◆ **Request**:
Copy the lines below, substituting "desktop assistant" for each occurrence of "GUI agent" and keeping everything else unchanged.

◆ **Data shown**:
======
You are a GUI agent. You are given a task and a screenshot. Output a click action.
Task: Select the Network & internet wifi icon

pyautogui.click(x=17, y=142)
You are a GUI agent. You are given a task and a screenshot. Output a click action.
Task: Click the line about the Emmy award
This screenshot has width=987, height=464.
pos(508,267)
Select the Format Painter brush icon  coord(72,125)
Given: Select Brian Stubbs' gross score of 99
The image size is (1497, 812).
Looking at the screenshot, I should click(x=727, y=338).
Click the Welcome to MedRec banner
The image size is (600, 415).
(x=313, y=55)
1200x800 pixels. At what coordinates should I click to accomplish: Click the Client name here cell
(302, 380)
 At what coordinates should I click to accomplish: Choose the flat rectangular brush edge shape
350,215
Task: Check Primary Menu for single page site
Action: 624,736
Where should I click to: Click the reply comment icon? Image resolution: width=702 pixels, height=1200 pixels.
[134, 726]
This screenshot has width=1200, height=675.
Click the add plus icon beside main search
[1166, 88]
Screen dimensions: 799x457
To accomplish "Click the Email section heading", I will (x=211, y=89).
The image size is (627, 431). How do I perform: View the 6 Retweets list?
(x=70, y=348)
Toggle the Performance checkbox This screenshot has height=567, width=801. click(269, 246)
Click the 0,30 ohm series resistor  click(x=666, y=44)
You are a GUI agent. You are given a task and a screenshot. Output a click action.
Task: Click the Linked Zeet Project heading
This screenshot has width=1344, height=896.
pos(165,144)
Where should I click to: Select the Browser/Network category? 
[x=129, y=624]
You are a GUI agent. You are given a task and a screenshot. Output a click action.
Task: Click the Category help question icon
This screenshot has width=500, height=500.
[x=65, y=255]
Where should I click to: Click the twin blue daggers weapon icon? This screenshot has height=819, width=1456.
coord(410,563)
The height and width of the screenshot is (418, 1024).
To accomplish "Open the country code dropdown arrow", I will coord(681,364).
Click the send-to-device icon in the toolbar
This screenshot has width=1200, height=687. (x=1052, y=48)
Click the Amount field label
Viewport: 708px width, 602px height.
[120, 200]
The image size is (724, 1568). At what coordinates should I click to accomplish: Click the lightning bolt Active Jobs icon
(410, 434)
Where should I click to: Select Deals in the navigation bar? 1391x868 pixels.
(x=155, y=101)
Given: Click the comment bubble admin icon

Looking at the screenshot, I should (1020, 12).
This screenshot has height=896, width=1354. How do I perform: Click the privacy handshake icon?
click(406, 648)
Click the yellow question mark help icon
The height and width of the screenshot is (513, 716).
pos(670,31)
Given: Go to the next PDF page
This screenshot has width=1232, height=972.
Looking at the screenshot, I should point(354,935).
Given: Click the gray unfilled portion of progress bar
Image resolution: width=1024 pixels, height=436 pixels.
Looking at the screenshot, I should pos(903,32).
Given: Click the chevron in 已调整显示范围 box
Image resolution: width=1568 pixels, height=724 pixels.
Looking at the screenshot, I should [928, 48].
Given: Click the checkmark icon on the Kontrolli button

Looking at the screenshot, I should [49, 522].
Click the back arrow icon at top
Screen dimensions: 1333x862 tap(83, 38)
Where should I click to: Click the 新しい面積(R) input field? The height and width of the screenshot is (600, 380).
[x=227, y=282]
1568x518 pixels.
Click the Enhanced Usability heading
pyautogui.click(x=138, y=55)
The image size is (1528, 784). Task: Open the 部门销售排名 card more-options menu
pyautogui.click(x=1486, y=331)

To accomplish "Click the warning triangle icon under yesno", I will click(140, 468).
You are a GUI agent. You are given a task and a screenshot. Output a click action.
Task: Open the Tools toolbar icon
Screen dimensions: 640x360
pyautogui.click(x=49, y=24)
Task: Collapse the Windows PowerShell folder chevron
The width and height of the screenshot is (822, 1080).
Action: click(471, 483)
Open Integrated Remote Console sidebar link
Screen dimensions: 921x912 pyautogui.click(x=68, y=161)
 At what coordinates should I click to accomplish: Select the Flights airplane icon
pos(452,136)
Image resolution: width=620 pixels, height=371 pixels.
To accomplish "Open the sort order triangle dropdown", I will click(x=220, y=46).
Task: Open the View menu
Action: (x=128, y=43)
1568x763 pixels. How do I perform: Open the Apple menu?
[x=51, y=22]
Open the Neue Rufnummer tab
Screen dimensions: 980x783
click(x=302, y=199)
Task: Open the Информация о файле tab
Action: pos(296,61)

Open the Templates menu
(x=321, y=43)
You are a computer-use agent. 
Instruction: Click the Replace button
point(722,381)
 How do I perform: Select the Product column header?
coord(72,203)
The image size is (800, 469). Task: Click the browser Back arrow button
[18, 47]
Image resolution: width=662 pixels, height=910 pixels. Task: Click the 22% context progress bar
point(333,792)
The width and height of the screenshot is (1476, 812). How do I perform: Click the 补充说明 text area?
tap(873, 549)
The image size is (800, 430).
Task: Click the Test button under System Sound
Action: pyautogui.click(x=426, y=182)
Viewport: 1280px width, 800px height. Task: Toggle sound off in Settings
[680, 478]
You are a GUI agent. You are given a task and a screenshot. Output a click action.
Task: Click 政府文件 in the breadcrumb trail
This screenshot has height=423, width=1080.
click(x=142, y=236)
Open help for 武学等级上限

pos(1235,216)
======
◆ **Task response**:
You are a desktop assistant. You are given a task and a screenshot. Output a click action.
Task: Select the Network & internet wifi icon

pyautogui.click(x=17, y=142)
You are a desktop assistant. You are given a task and a screenshot. Output a click action.
Task: Click the line about the Emmy award
This screenshot has width=987, height=464.
pos(508,267)
Select the Format Painter brush icon  coord(72,125)
Given: Select Brian Stubbs' gross score of 99
The image size is (1497, 812).
Looking at the screenshot, I should click(x=727, y=338).
Click the Welcome to MedRec banner
The image size is (600, 415).
(x=313, y=55)
1200x800 pixels. At what coordinates should I click to accomplish: Click the Client name here cell
(302, 380)
 At what coordinates should I click to accomplish: Choose the flat rectangular brush edge shape
350,215
Task: Check Primary Menu for single page site
Action: 624,736
Where should I click to: Click the reply comment icon? Image resolution: width=702 pixels, height=1200 pixels.
[134, 726]
This screenshot has width=1200, height=675.
Click the add plus icon beside main search
[1166, 88]
Screen dimensions: 799x457
To accomplish "Click the Email section heading", I will (x=211, y=89).
The image size is (627, 431). How do I perform: View the 6 Retweets list?
(x=70, y=348)
Toggle the Performance checkbox This screenshot has height=567, width=801. click(269, 246)
Click the 0,30 ohm series resistor  click(x=666, y=44)
You are a desktop assistant. You are given a task and a screenshot. Output a click action.
Task: Click the Linked Zeet Project heading
This screenshot has width=1344, height=896.
pos(165,144)
Where should I click to: Select the Browser/Network category? 
[x=129, y=624]
You are a desktop assistant. You are given a task and a screenshot. Output a click action.
Task: Click the Category help question icon
This screenshot has width=500, height=500.
[x=65, y=255]
Where should I click to: Click the twin blue daggers weapon icon? This screenshot has height=819, width=1456.
coord(410,563)
The height and width of the screenshot is (418, 1024).
To accomplish "Open the country code dropdown arrow", I will coord(681,364).
Click the send-to-device icon in the toolbar
This screenshot has width=1200, height=687. (x=1052, y=48)
Click the Amount field label
Viewport: 708px width, 602px height.
[120, 200]
The image size is (724, 1568). At what coordinates should I click to accomplish: Click the lightning bolt Active Jobs icon
(410, 434)
Where should I click to: Select Deals in the navigation bar? 1391x868 pixels.
(x=155, y=101)
Given: Click the comment bubble admin icon

Looking at the screenshot, I should (1020, 12).
This screenshot has height=896, width=1354. How do I perform: Click the privacy handshake icon?
click(406, 648)
Click the yellow question mark help icon
The height and width of the screenshot is (513, 716).
pos(670,31)
Given: Go to the next PDF page
This screenshot has width=1232, height=972.
Looking at the screenshot, I should point(354,935).
Given: Click the gray unfilled portion of progress bar
Image resolution: width=1024 pixels, height=436 pixels.
Looking at the screenshot, I should pos(903,32).
Given: Click the chevron in 已调整显示范围 box
Image resolution: width=1568 pixels, height=724 pixels.
Looking at the screenshot, I should [928, 48].
Given: Click the checkmark icon on the Kontrolli button

Looking at the screenshot, I should [49, 522].
Click the back arrow icon at top
Screen dimensions: 1333x862 tap(83, 38)
Where should I click to: Click the 新しい面積(R) input field? The height and width of the screenshot is (600, 380).
[x=227, y=282]
1568x518 pixels.
Click the Enhanced Usability heading
pyautogui.click(x=138, y=55)
The image size is (1528, 784). Task: Open the 部门销售排名 card more-options menu
pyautogui.click(x=1486, y=331)

To accomplish "Click the warning triangle icon under yesno", I will click(140, 468).
You are a desktop assistant. You are given a task and a screenshot. Output a click action.
Task: Open the Tools toolbar icon
Screen dimensions: 640x360
pyautogui.click(x=49, y=24)
Task: Collapse the Windows PowerShell folder chevron
The width and height of the screenshot is (822, 1080).
Action: click(471, 483)
Open Integrated Remote Console sidebar link
Screen dimensions: 921x912 pyautogui.click(x=68, y=161)
 At what coordinates should I click to accomplish: Select the Flights airplane icon
pos(452,136)
Image resolution: width=620 pixels, height=371 pixels.
To accomplish "Open the sort order triangle dropdown", I will click(x=220, y=46).
Task: Open the View menu
Action: (x=128, y=43)
1568x763 pixels. How do I perform: Open the Apple menu?
[x=51, y=22]
Open the Neue Rufnummer tab
Screen dimensions: 980x783
click(x=302, y=199)
Task: Open the Информация о файле tab
Action: pos(296,61)

Open the Templates menu
(x=321, y=43)
You are a computer-use agent. 
Instruction: Click the Replace button
point(722,381)
 How do I perform: Select the Product column header?
coord(72,203)
The image size is (800, 469). Task: Click the browser Back arrow button
[18, 47]
Image resolution: width=662 pixels, height=910 pixels. Task: Click the 22% context progress bar
point(333,792)
The width and height of the screenshot is (1476, 812). How do I perform: Click the 补充说明 text area?
tap(873, 549)
The image size is (800, 430).
Task: Click the Test button under System Sound
Action: pyautogui.click(x=426, y=182)
Viewport: 1280px width, 800px height. Task: Toggle sound off in Settings
[680, 478]
You are a desktop assistant. You are given a task and a screenshot. Output a click action.
Task: Click 政府文件 in the breadcrumb trail
This screenshot has height=423, width=1080.
click(x=142, y=236)
Open help for 武学等级上限

pos(1235,216)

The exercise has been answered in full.